Laurie sat down suddenly, unconscious that he had done so. The medium put out his hand for his pipe once more.
“Now, I’m going to be quite honest,” he said. “I have quite a quantity of comments to make on that. First, it doesn’t prove anything whatever, even if it really happened—”
“Even if it—!”
“Certainly.... Oh, yes; I saw it too; and there’s the pencil on the floor”—he stooped and picked it up.
“But what if we were both hypnotized—both acted upon by self-suggestion? We can’t prove we weren’t.”
Laurie was dumb.
“Secondly, it doesn’t prove anything, in any case, as regards the other matters we were speaking of. It only shows—if it really happened, as I say—that the mind has extraordinary control over matter. It hasn’t anything to do with immortality, or—or spiritualism.”

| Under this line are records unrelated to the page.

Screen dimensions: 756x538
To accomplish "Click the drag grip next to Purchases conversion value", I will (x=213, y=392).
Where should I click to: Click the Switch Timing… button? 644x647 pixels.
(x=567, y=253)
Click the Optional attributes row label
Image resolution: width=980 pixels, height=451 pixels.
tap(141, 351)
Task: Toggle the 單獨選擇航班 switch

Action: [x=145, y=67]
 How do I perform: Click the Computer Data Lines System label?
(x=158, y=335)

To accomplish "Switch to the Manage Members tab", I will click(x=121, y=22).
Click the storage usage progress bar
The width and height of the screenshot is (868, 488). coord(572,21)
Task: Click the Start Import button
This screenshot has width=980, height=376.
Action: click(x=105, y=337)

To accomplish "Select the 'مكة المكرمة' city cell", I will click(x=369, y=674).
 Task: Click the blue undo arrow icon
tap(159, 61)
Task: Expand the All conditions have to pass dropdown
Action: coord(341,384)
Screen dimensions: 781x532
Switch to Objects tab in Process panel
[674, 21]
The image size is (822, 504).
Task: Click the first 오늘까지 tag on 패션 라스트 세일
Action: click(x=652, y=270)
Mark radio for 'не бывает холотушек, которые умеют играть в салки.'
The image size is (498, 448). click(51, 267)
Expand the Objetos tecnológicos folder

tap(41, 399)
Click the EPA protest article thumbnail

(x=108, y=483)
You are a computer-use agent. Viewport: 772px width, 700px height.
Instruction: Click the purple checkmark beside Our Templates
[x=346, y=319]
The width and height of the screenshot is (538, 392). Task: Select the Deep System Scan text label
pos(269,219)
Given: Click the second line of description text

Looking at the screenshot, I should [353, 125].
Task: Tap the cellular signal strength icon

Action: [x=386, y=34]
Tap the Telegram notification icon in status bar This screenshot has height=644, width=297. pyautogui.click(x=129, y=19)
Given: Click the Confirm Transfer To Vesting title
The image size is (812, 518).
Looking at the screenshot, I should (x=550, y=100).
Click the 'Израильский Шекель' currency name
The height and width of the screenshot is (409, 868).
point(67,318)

“Then why did you do it?” gasped the boy.
“Merely fireworks ... only to show off. People are convinced by such queer things.”
Laurie sat regarding, still with an unusual pallor in his face and brightness in his eyes. He could not in the last degree put into words why it was that the tiny incident of the pencil affected him so profoundly. Vaguely, only, he perceived that it was all connected somehow with the ordinariness of the accessories, and more impressive therefore than all the paraphernalia of planchette, spinning mirrors, or even his own dreams.
He stood up again suddenly.
“It’s no good, Mr. Vincent,” he said, putting out his hand, “I’m knocked over. I can’t imagine why. It’s no use talking now. I must think. Good night.”
“Good night, Mr. Baxter,” said the medium serenely.
“Her ladyship told me to show you in here, sir,” said the footman at half-past eight on Sunday evening.
Laurie put down his hat, slipped off his coat, and went into the dining room.
The table was still littered with dessert-plates and napkins. Two people had dined there he observed. He went round to the fire, wondering vaguely as to why he had not been shown upstairs, and stood, warming his hands behind him, and looking at the pleasant gloom of the high picture-hung walls.
In spite of himself he felt slightly more excited than he had thought he would be; it was one thing to be philosophical at a prospect of three days’ distance; and another when the gates of death actually rise in sight. He wondered in what mood he would see his own rooms again. Then he yawned slightly—and was a little pleased that it was natural to yawn.